Entries shown -
= Beginning of Section =

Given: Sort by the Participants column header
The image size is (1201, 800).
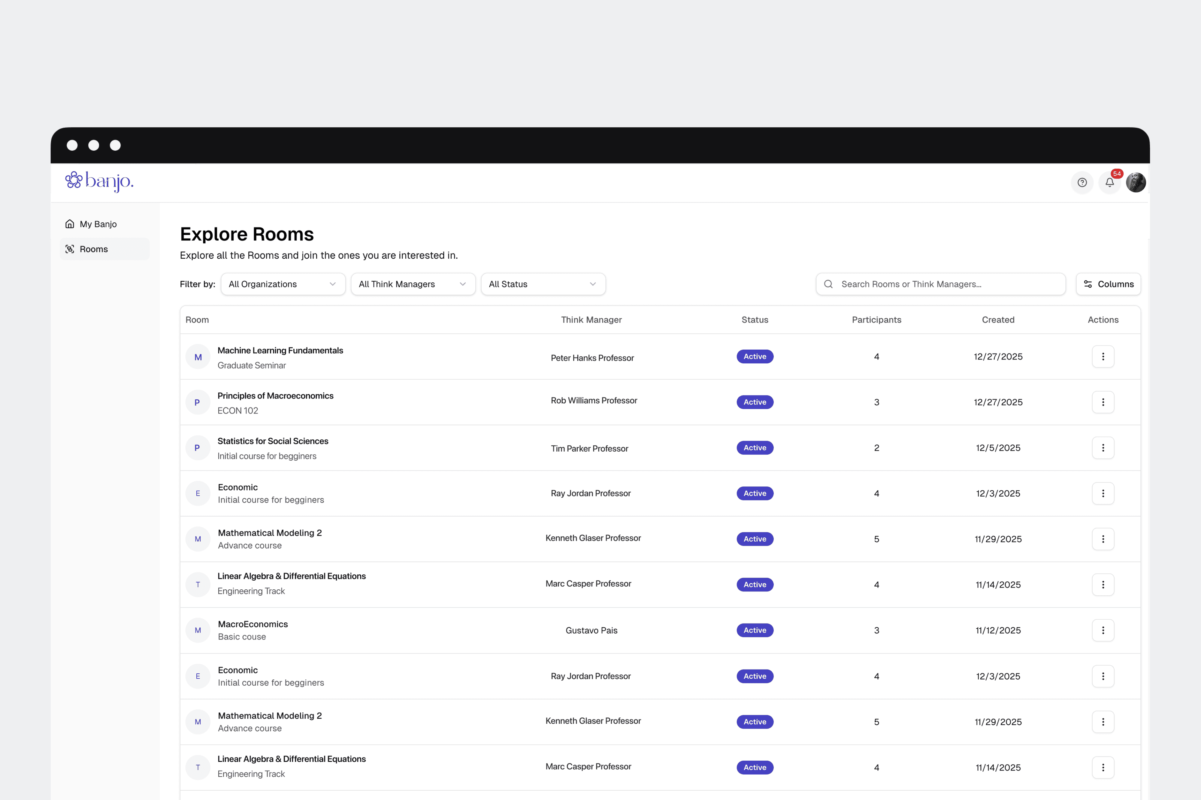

= End of Section =
= Beginning of Section =

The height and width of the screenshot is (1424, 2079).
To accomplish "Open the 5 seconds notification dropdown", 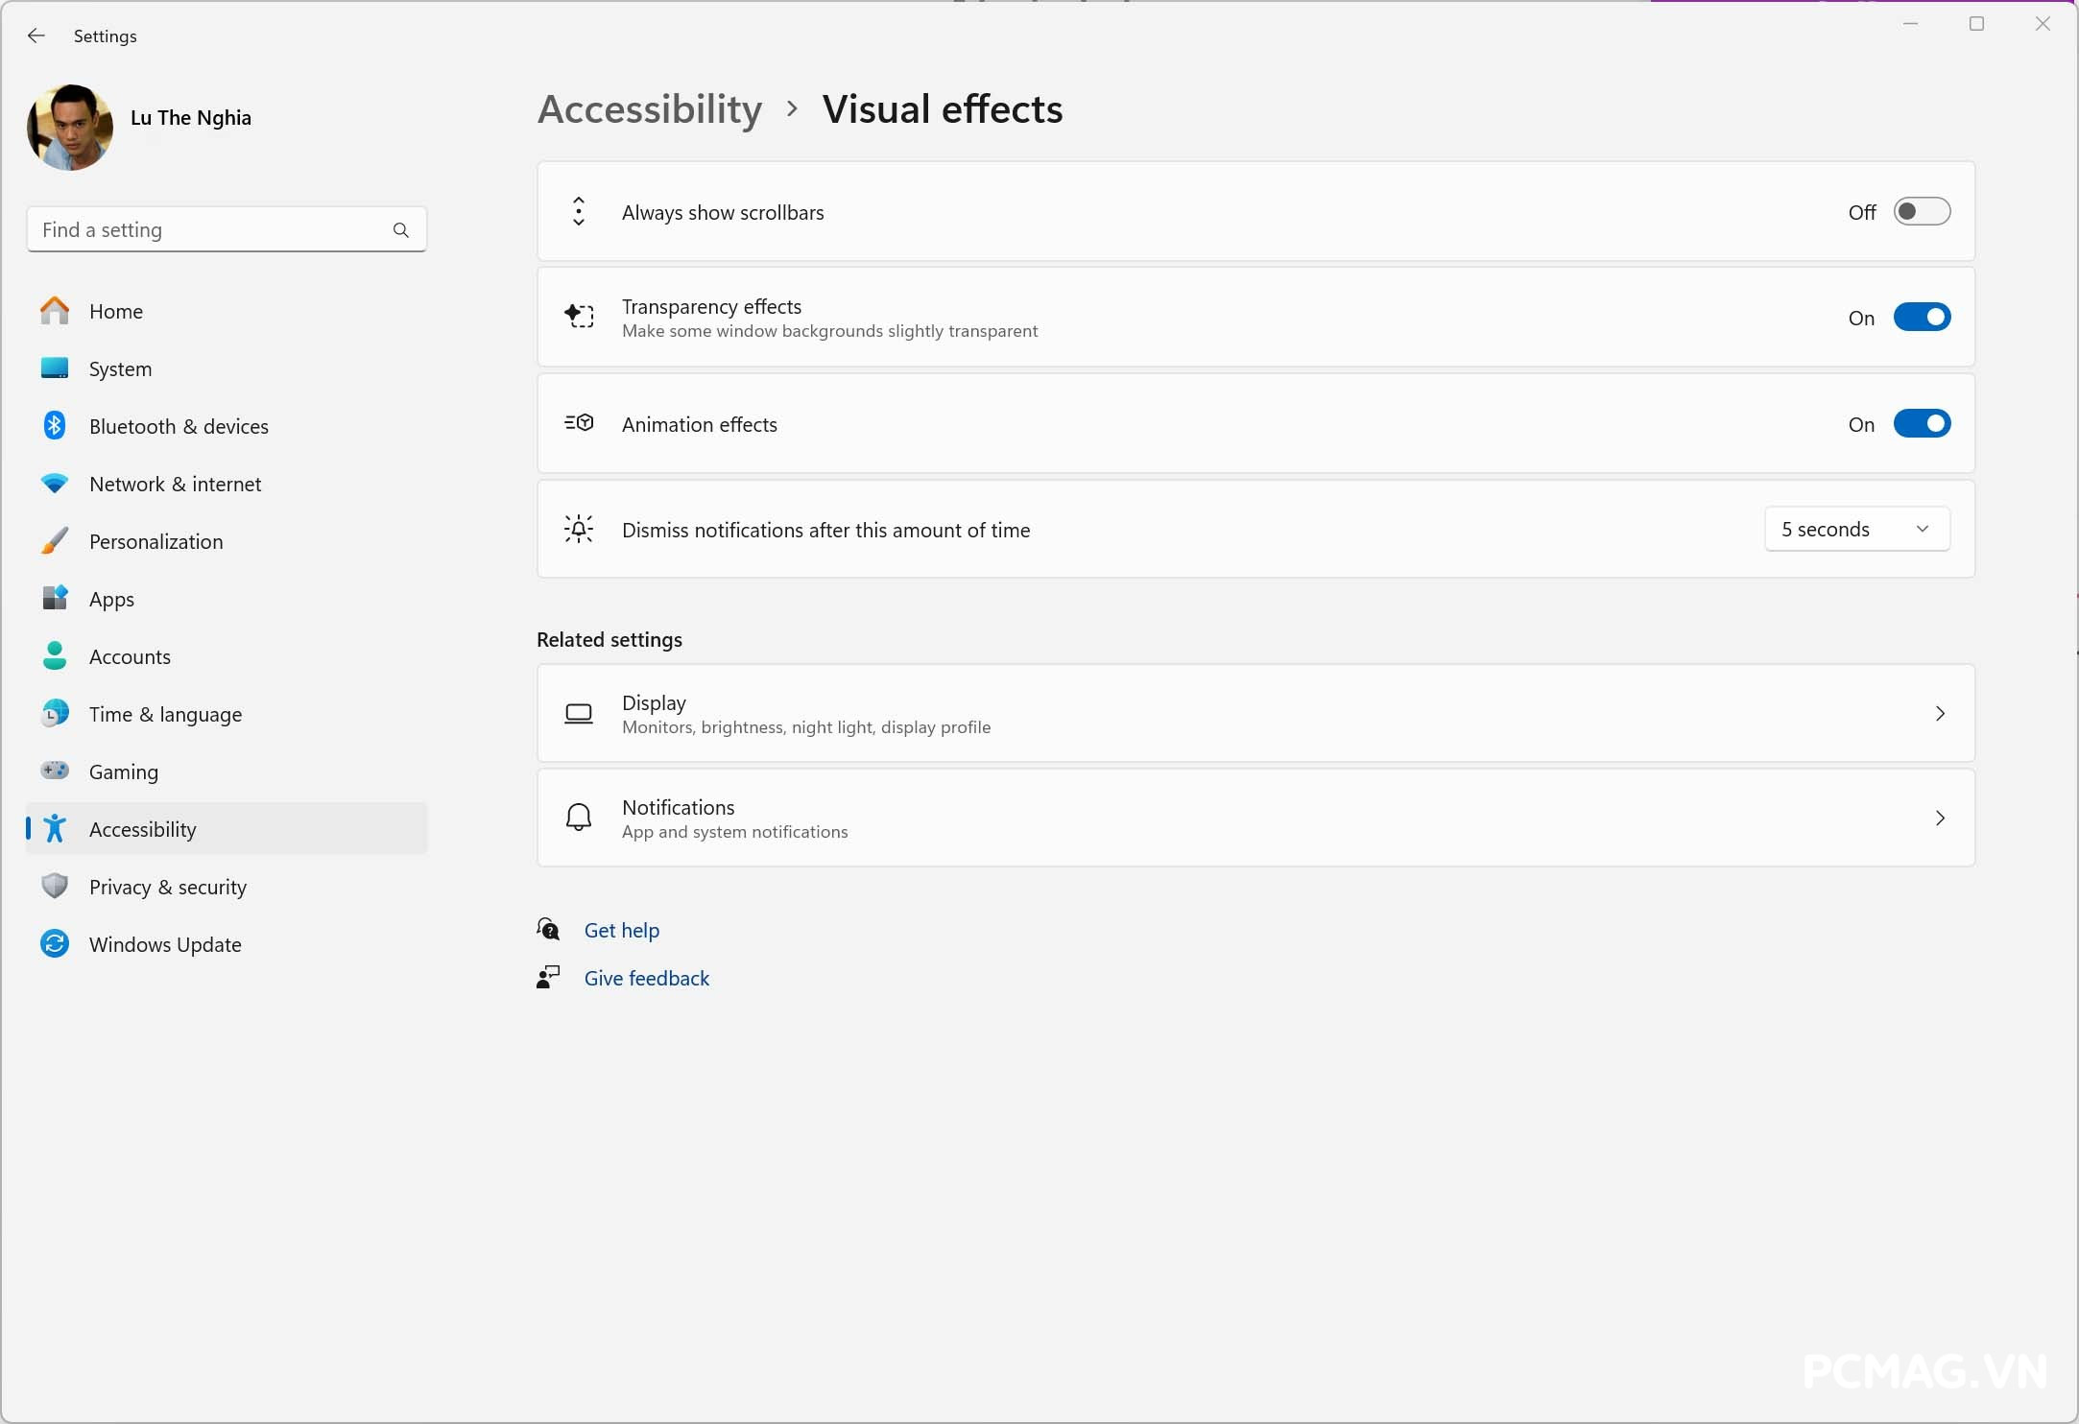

= End of Section =
= Beginning of Section =

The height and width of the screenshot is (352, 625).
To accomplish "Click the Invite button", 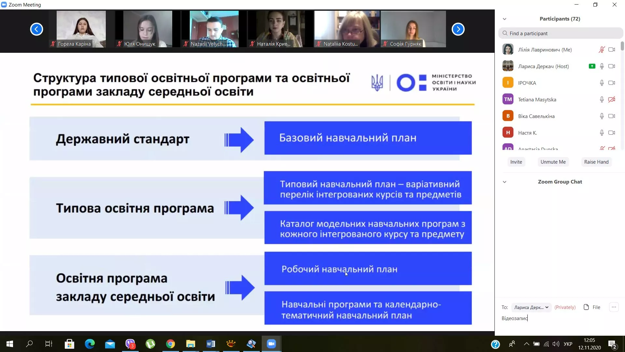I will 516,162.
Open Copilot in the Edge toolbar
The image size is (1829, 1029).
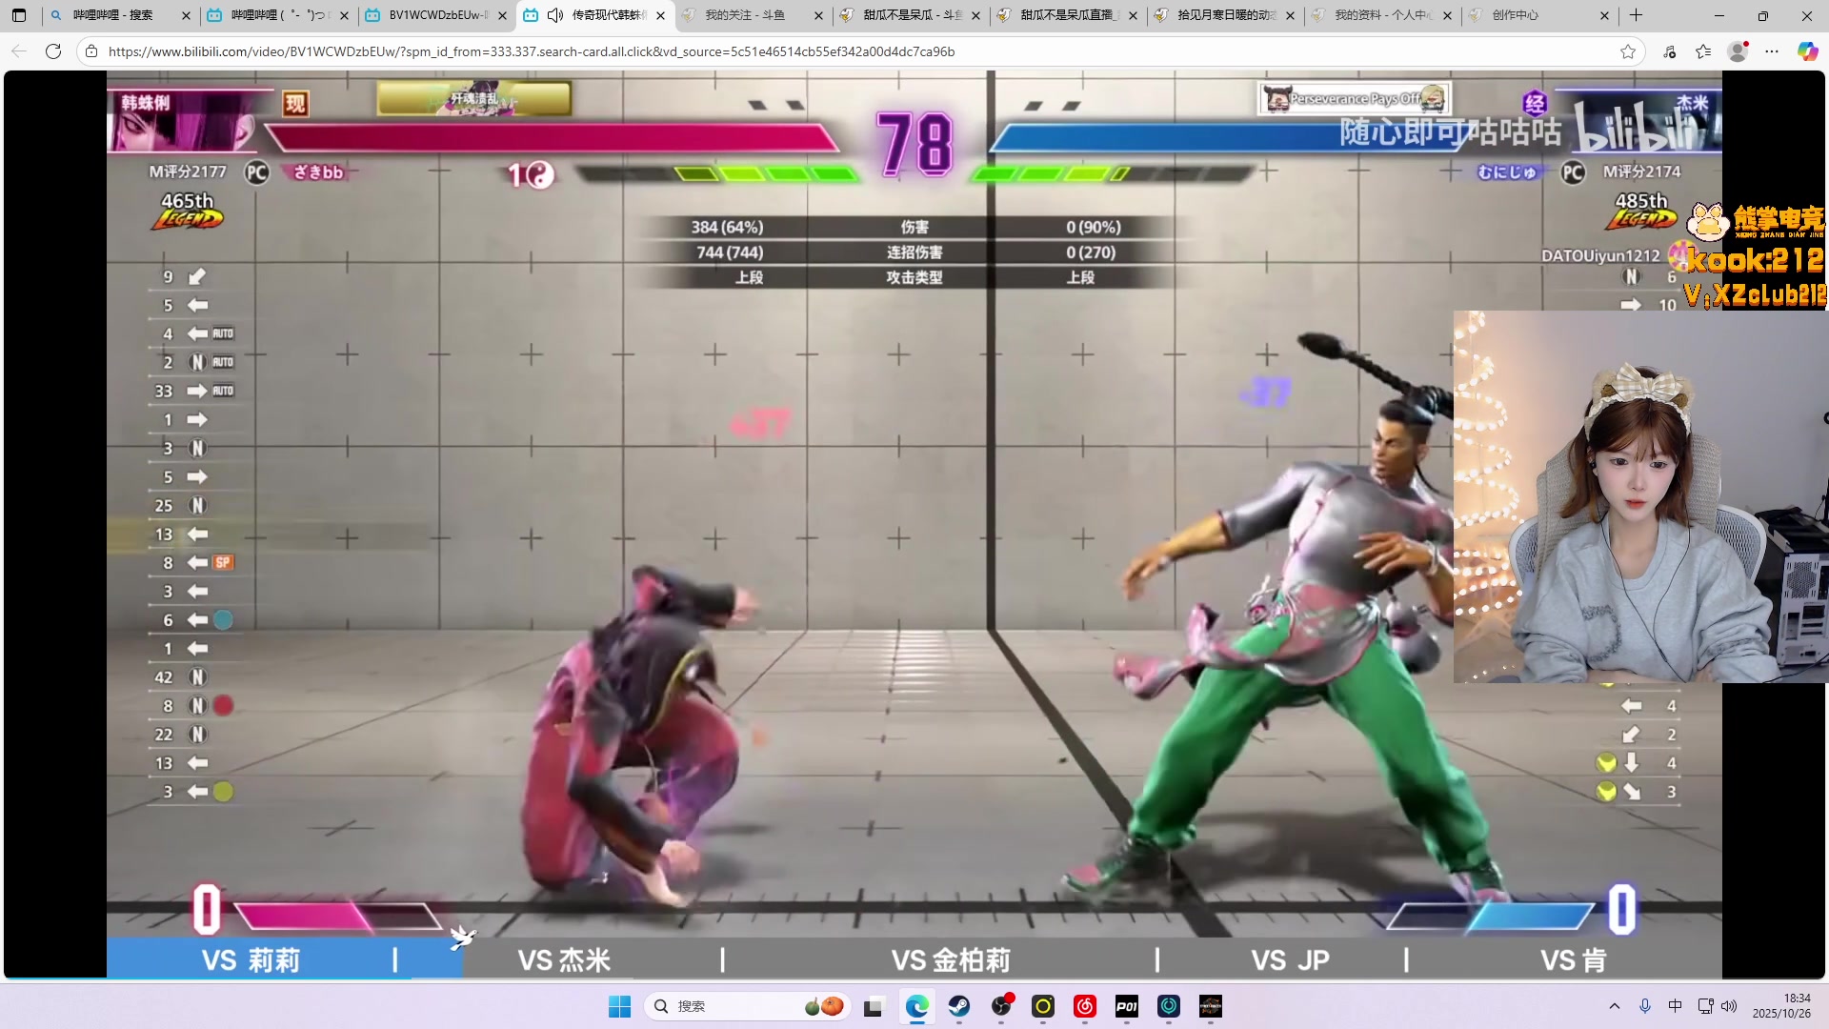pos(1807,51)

= End of Section =

To do - Could you reproduce exactly the lines of the entries above, from the one with "Given: Sort by the Participants column header" through the one with "The image size is (1201, 800).", and nothing else?

Solution -
Given: Sort by the Participants column header
The image size is (1201, 800).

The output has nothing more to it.